▶ [Problem requirements] Reproduce the lines below word for word, leaving out the pictures.

▶ [Raw data]

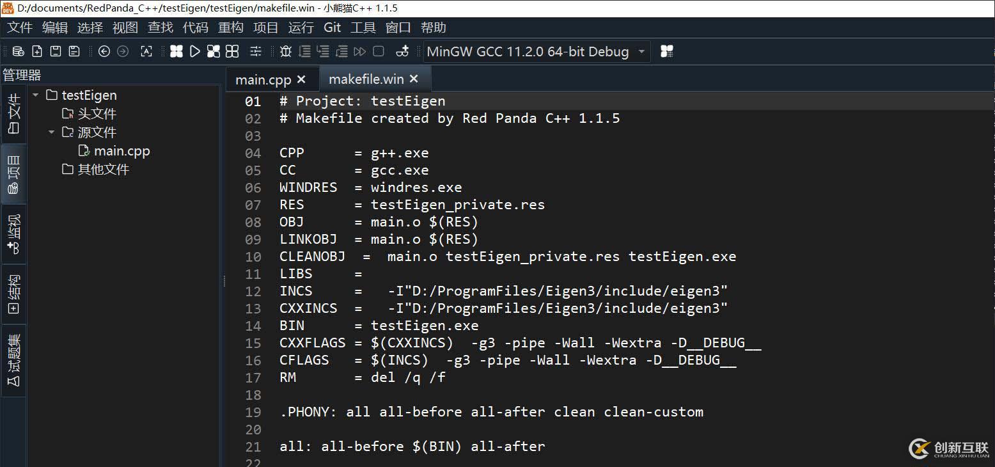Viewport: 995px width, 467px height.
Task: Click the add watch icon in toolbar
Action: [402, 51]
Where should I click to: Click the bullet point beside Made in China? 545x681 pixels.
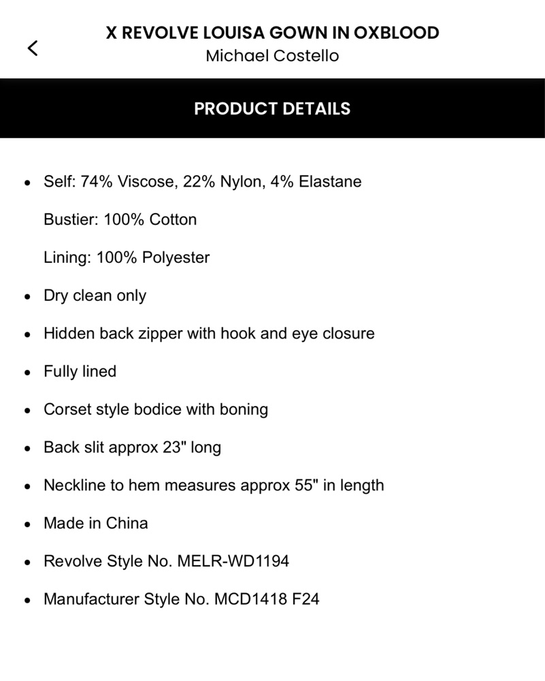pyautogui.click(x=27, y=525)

▶ [In response]
Viewport: 995px width, 467px height.
Task: Click the add watch icon in toolbar
Action: [402, 51]
Where should I click to: Click the bullet point beside Made in China? 545x681 pixels.
pyautogui.click(x=27, y=525)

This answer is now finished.